As we learn the rhythm of savoring, we discover following Jesus is indeed an untamed adventure, never a formula with distinct steps or certain outcomes. If you and I get comfortable with quiet times being our main point of connection with God, then I fear we will never come fully alive to our adventure.
Savoring- letting our lives steep in God’s reality, around and within us, for hours on end- silences the lie, “you haven’t spent enough time with God.”
Whether or not, we have quiet time with Him before dawn, means nothing because our hearts have learned to slow down and give Him all of our time.
We acquire ears to hear His heart beating through the walls of our home and the streets of our neighborhood. Through the rhythm of savoring the path beneath us becomes sacred ground that we can’t ignore.
We are overwhelmed with how many of His secrets are wrapped up in the crevices of our whispered prayers and longings.
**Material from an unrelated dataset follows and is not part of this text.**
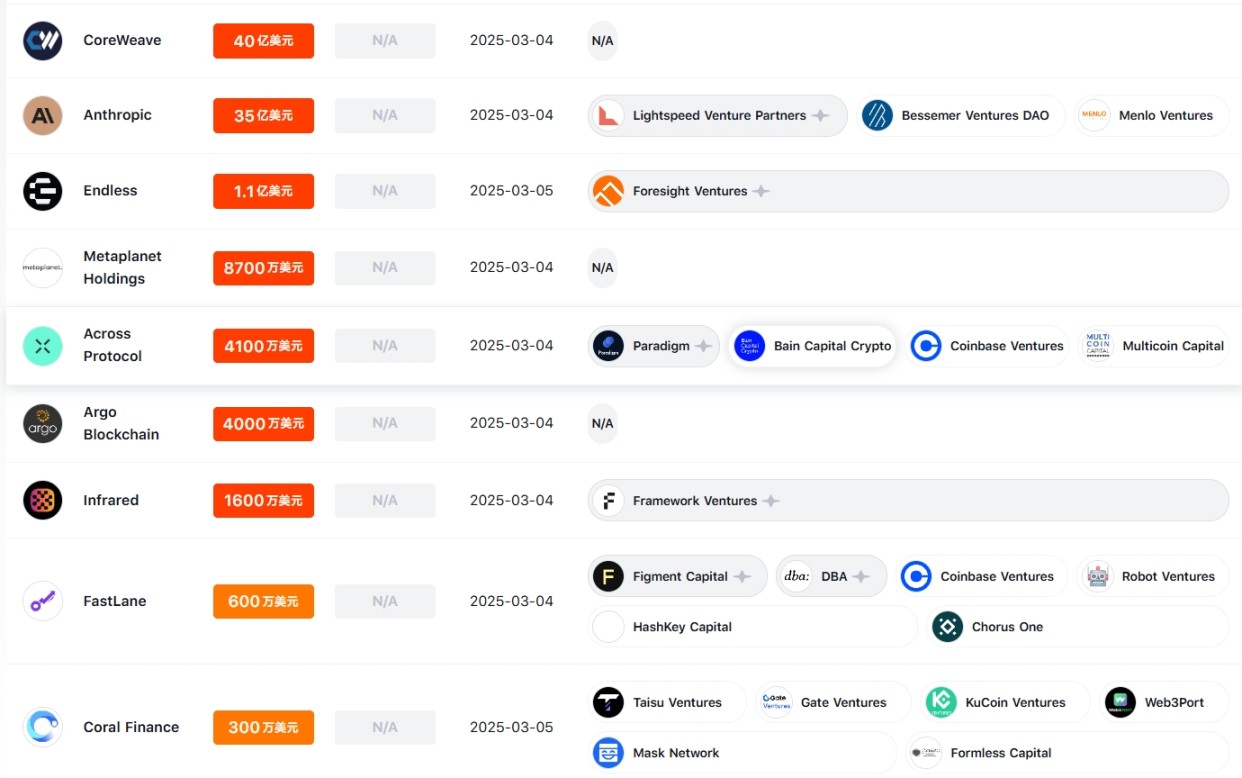The image size is (1242, 778).
Task: Select the Multicoin Capital investor tag
Action: pos(1155,346)
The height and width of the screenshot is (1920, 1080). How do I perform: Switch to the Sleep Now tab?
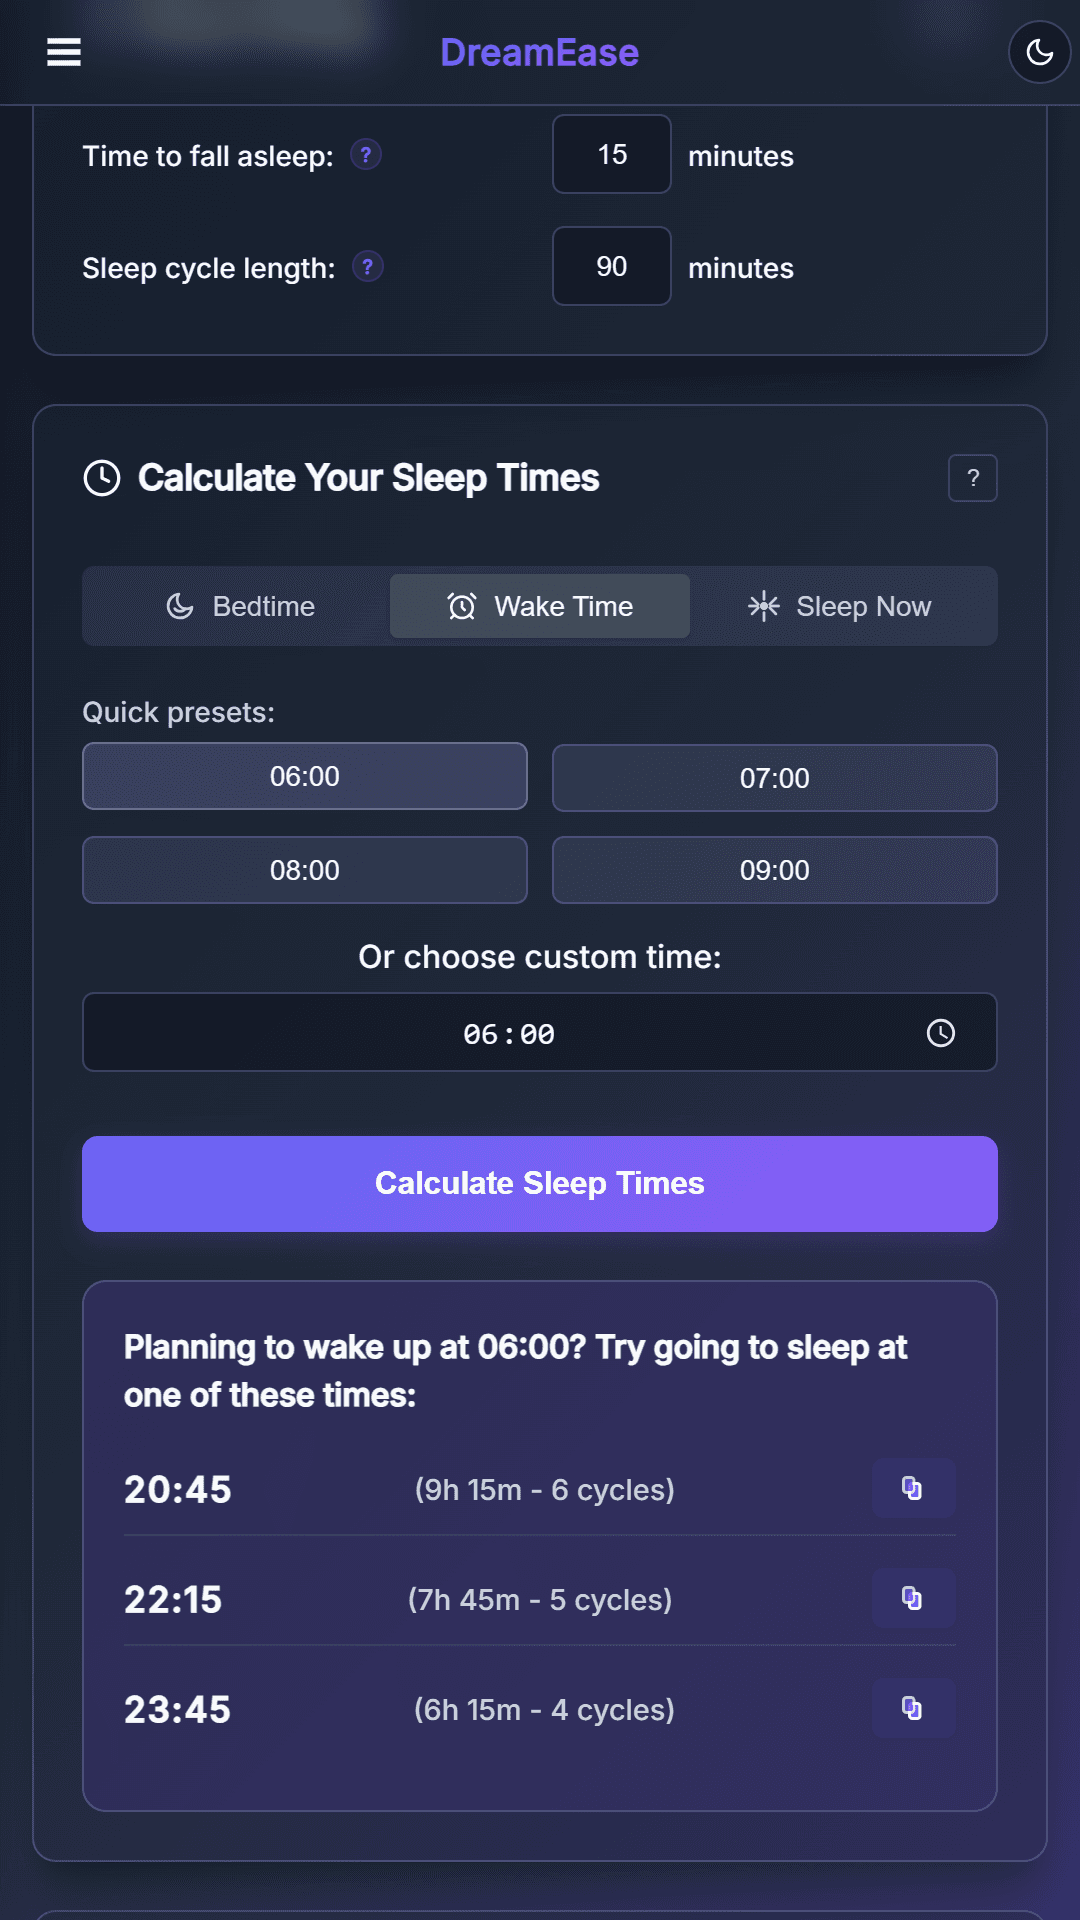pyautogui.click(x=840, y=606)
We stumble upon His Spirit quietly waiting for us to stop trying to make spiritual growth a linear act and instead surrender to the twists and turns, stop and go, ups and downs, that characterize the season He has us in.
As I’ve been teaching my kids during our afternoon tea times to delicately sip instead of ferociously guzzle, perhaps we could all be encouraged today to take in this life with God by sipping… slowing… savoring, rather than trying to guzzle it in one swallow.
Below, are a few samples of some of the verses, quotes, questions, and prompts you’ll find throughout the savor section of the new travel journal:
You are my place of quiet retreat; I wait for your Word to renew me. Psalm 119: 114
“Most of the things we need to be fully alive never come in busyness, they grow in rest.” Mark Buchanan
“What a broad world to roam in, what a sea to swim in is this God and Father of our Lord Jesus Christ.” A.W. Tozer
How are you in a hurry these days? Consider the slowness of God.
Take time to savor today- to ponder His words and treasure His secrets in your heart.